Task directions =
Take nothing but the lines from the one with "Click the Barandilla railing tool" through the one with "You are a computer-use" in the entries below, both ends kept, and return them exactly with pictures left out.

Data for this task =
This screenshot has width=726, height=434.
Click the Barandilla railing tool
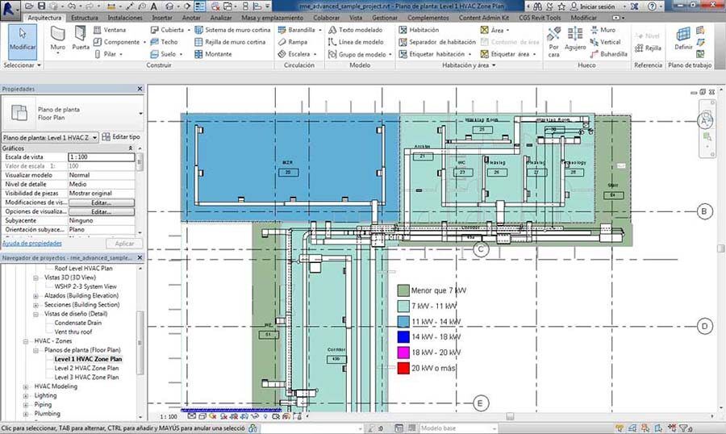coord(300,30)
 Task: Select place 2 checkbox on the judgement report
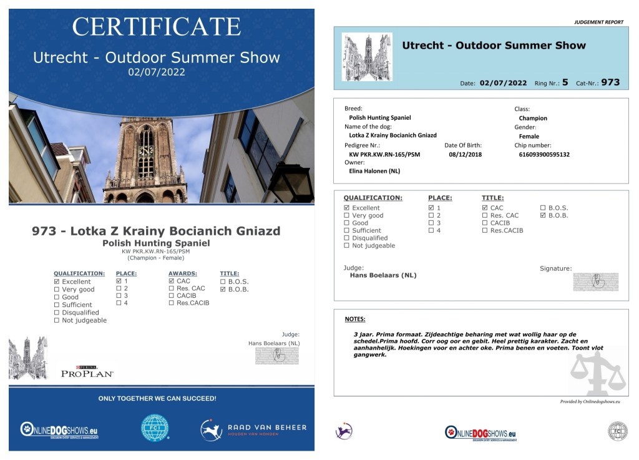pos(431,215)
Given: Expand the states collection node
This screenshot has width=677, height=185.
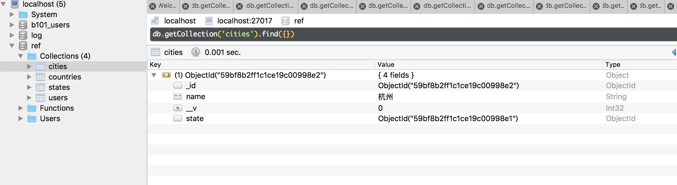Looking at the screenshot, I should (29, 87).
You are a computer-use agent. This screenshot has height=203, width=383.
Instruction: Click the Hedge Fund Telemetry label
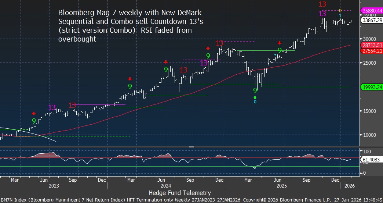pyautogui.click(x=180, y=193)

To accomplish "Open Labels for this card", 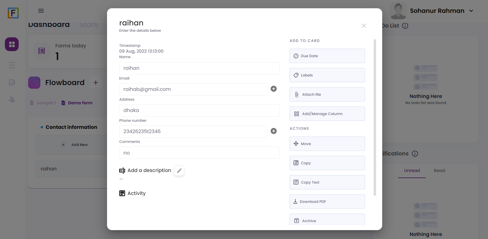I will pos(327,75).
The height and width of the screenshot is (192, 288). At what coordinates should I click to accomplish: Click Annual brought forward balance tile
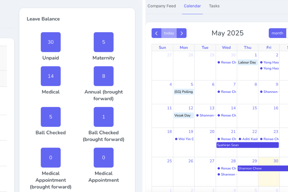coord(104,76)
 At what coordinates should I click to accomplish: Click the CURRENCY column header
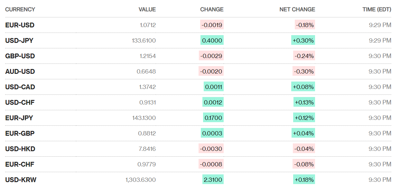point(20,10)
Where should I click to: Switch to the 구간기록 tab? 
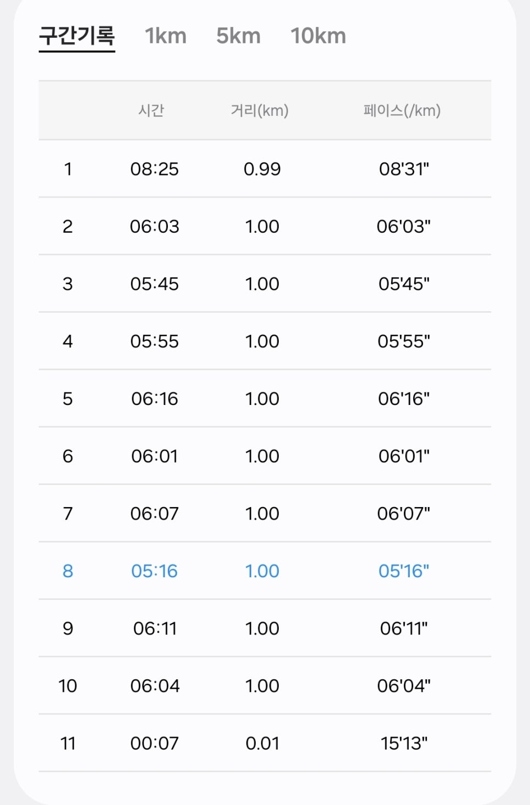(x=77, y=36)
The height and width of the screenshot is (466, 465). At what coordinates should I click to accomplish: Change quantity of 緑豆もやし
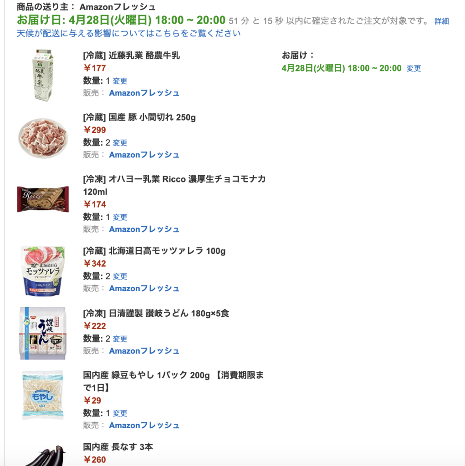pyautogui.click(x=120, y=413)
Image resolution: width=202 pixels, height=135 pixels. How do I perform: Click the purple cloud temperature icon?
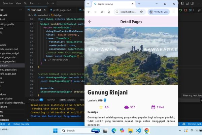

Task response =
Click the Barandilla railing tool
coord(300,30)
 Task: Select place 2 checkbox on the judgement report
pos(431,215)
Given: Expand the states collection node
This screenshot has width=677, height=185.
Looking at the screenshot, I should (29, 87).
You are a computer-use agent. This screenshot has height=203, width=383.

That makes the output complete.